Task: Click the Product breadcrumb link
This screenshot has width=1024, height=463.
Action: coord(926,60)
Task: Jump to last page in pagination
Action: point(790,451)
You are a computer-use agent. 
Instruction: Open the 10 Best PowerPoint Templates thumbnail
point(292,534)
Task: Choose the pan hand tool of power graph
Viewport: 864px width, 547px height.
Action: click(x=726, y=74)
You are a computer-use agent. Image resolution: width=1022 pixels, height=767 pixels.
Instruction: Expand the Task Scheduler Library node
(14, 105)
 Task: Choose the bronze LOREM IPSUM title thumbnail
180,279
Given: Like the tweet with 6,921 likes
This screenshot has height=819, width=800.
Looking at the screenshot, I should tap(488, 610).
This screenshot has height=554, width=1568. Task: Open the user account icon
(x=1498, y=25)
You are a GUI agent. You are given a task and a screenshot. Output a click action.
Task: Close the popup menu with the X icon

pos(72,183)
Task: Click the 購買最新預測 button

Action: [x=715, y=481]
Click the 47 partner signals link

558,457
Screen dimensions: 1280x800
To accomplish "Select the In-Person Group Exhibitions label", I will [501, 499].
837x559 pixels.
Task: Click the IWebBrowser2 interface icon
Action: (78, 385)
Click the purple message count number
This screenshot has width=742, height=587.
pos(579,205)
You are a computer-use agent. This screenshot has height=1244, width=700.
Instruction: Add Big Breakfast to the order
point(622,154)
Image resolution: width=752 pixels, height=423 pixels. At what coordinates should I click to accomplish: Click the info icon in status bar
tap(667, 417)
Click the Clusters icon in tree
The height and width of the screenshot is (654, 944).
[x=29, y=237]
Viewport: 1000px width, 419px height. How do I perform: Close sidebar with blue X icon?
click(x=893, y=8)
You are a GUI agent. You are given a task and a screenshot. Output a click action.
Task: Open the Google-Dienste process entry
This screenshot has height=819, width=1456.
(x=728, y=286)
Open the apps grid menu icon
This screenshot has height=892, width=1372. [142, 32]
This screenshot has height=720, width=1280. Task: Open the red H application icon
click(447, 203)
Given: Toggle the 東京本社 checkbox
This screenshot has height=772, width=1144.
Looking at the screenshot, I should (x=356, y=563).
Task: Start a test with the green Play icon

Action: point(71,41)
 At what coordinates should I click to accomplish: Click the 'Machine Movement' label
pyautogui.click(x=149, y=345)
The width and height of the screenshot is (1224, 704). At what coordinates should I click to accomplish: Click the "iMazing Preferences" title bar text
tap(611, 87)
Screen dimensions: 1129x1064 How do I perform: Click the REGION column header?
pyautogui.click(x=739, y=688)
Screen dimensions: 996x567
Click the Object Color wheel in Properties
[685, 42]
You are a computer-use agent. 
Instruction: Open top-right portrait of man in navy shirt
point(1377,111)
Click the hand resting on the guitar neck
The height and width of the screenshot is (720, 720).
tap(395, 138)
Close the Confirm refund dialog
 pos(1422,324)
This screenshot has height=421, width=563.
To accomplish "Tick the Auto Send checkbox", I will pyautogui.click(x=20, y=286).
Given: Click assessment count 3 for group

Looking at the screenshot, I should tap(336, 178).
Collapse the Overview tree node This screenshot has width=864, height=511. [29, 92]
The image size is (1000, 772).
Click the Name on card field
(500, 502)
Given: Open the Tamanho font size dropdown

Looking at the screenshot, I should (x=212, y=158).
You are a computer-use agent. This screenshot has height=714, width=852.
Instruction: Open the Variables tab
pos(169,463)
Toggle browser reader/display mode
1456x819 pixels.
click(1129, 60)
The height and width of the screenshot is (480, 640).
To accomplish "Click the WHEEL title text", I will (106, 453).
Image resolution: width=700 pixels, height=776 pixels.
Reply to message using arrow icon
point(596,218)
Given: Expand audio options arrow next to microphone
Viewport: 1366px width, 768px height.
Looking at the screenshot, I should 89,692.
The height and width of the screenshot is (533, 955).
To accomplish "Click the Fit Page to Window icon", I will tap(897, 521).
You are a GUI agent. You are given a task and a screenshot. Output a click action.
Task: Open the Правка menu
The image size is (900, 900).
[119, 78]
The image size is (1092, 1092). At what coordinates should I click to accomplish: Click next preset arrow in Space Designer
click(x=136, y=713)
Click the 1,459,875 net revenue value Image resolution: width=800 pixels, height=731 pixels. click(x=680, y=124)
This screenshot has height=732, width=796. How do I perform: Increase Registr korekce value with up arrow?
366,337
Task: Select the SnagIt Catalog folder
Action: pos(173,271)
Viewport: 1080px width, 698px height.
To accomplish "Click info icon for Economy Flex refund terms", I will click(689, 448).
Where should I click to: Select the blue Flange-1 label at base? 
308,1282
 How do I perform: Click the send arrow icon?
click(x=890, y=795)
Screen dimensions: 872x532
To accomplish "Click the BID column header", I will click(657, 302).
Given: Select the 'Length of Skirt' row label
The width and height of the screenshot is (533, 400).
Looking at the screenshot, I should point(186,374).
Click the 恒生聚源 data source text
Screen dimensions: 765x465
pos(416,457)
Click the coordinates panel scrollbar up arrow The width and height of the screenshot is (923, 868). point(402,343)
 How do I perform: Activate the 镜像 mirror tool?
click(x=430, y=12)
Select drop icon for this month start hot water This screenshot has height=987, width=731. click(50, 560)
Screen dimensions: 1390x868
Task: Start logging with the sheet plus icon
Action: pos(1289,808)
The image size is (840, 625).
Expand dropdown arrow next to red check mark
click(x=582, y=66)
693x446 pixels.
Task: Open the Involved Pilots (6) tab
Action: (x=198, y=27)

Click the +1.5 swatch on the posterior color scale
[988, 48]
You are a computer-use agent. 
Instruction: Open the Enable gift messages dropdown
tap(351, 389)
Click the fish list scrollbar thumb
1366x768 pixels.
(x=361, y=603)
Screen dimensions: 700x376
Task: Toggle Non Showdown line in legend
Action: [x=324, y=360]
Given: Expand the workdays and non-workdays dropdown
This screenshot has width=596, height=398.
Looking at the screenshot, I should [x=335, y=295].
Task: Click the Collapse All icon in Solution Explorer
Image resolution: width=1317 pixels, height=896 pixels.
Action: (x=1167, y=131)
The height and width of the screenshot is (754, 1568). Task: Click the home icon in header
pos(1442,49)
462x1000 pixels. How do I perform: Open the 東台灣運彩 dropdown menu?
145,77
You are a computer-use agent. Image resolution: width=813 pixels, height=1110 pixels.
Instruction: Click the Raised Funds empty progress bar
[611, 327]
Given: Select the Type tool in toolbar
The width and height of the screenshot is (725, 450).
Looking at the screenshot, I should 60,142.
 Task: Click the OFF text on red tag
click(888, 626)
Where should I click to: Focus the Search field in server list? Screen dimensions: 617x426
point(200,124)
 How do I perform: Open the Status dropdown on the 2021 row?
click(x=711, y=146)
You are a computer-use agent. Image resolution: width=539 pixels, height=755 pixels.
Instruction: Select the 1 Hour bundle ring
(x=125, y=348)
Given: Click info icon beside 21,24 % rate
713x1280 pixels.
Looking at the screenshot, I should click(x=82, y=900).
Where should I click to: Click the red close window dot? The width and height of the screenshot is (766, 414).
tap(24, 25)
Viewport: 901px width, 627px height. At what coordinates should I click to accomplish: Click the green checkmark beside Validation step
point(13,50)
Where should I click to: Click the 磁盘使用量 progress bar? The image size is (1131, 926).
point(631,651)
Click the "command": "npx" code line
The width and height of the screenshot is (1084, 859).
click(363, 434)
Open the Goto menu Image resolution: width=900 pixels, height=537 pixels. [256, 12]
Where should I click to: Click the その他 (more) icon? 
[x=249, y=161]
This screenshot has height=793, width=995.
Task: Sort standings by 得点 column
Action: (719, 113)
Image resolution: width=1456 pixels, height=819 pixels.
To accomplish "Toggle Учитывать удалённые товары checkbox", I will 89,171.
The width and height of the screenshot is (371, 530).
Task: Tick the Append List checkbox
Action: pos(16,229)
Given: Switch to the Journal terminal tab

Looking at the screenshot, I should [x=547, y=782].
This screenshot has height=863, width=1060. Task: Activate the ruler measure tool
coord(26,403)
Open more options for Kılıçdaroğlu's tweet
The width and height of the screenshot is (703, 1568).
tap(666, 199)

···

The lines beginning with the one that holds "Image resolution: width=1456" and ending with the last line of the data above are to be reproduced exactly, and nothing else.

Image resolution: width=1456 pixels, height=819 pixels.
To accomplish "Toggle Учитывать удалённые товары checkbox", I will 89,171.
The width and height of the screenshot is (371, 530).
Task: Tick the Append List checkbox
Action: pos(16,229)
Given: Switch to the Journal terminal tab

Looking at the screenshot, I should [x=547, y=782].
This screenshot has height=863, width=1060. Task: Activate the ruler measure tool
coord(26,403)
Open more options for Kılıçdaroğlu's tweet
The width and height of the screenshot is (703, 1568).
tap(666, 199)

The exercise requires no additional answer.